For the most recent harvest, though, I was able to arrange for a co-fermentation. In this case, the ratio was determined in advance because I bought the crop of a small hobby vineyard that is inter-planted in Petite Sirah and Zinfandel. The vineyard manager estimated that it is about 90% Zinfandel and 10% Petite Sirah. While Zinfandel often has a rich, dark color on its own, the color is even deeper in this blend. The prominent tannin profile of the Petite Sirah is quite noticeable in the blend, which also retains the fruit-forward flavor and aroma of its majority Zinfandel component. Together, they seem to be turning into a very memorable wine. We will see what becomes of it after a few months of aging.
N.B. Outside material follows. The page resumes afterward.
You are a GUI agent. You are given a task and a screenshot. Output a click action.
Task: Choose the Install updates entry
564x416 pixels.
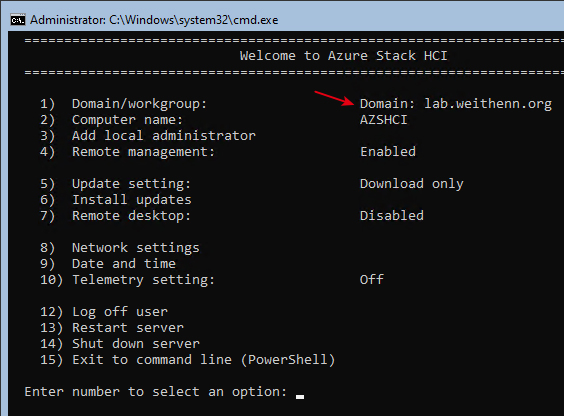(115, 200)
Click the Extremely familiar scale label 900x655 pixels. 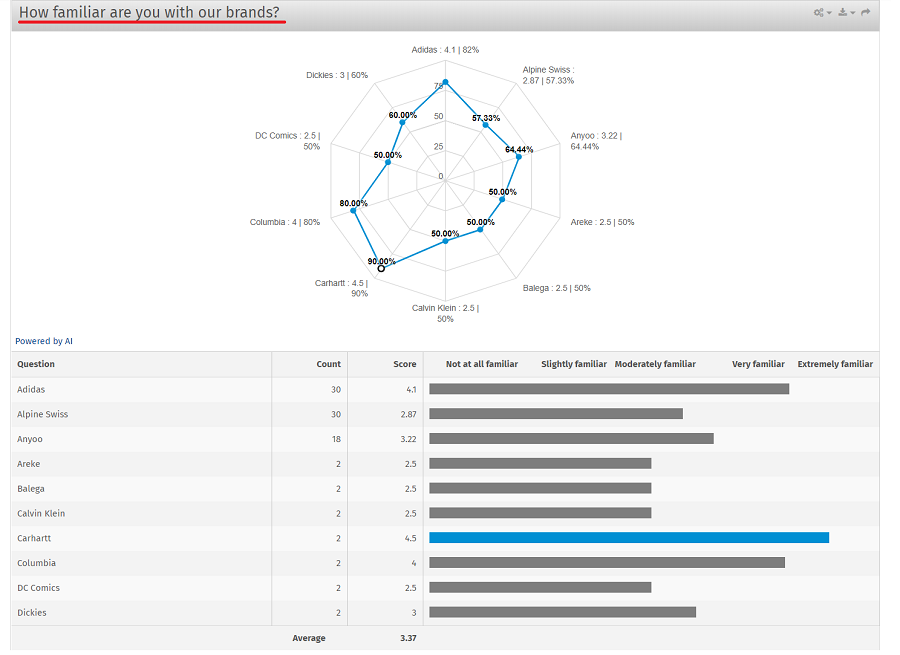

The third technique, adding concentrate and refermenting, may be my own development. My brother John once complained that my Pinot Noir lacks “oomph.” He is right. It is a cool-climate Pinot Noir, so by variety and by terroir it is high in acid, low in alcohol and, in some years, light in color. A few years ago, the crop was large enough that by January I could tell I had plenty of wine for my hectoliter (26-gallon) barrel plus adequate topping wine. At racking, I put 5 gallons (19 L) of Pinot in a 6.5-gallon (25 L) carboy, added a 46 oz. (1.3 Kg) can of Petite Sirah concentrate at 68 °Brix, and inoculated with Uvaferm 43 yeast. Kept in the dark in the kitchen (where it could stay warm), the wine eventually fermented dry again, finishing at over 17% ABV (alcohol by volume). From the concentrate, it also picked up a much darker color. My brother liked it so much that I repeated the project the following year using Zinfandel concentrate.
Whites and Rosés
In addition to “super” red blends, you can blend target wines using the same principles in whites or rosés. My homegrown Chardonnay, like the Pinot, tends to be high in acidity due to the cool growing conditions. Besides bottling some every year by itself, I have also made a number of blends with it, using purchased grapes. The first experiment was to make just a case of wine for the daughter of some close friends on the occasion of her wedding. That year, we made a Chenin Blanc with fruit from Clarksburg near the Sacramento River. I blended samples of that wine with the house Chardonnay at ratios of ¼ to ¾, ½ and ½, and ¾ to ¼. Counting the straight wines, we had five samples for tasting. The bride, the groom, and the bride’s parents joined us to pick a favorite. With 50:50 as the winner, we made the blend on bottling day and presented a case of wine to the happy couple. The rich, lower-acid Chenin Blanc blended so well with the homegrown Chardonnay that I have made the same blend in two more vintages. I have also blended Chardonnay successfully with Viognier.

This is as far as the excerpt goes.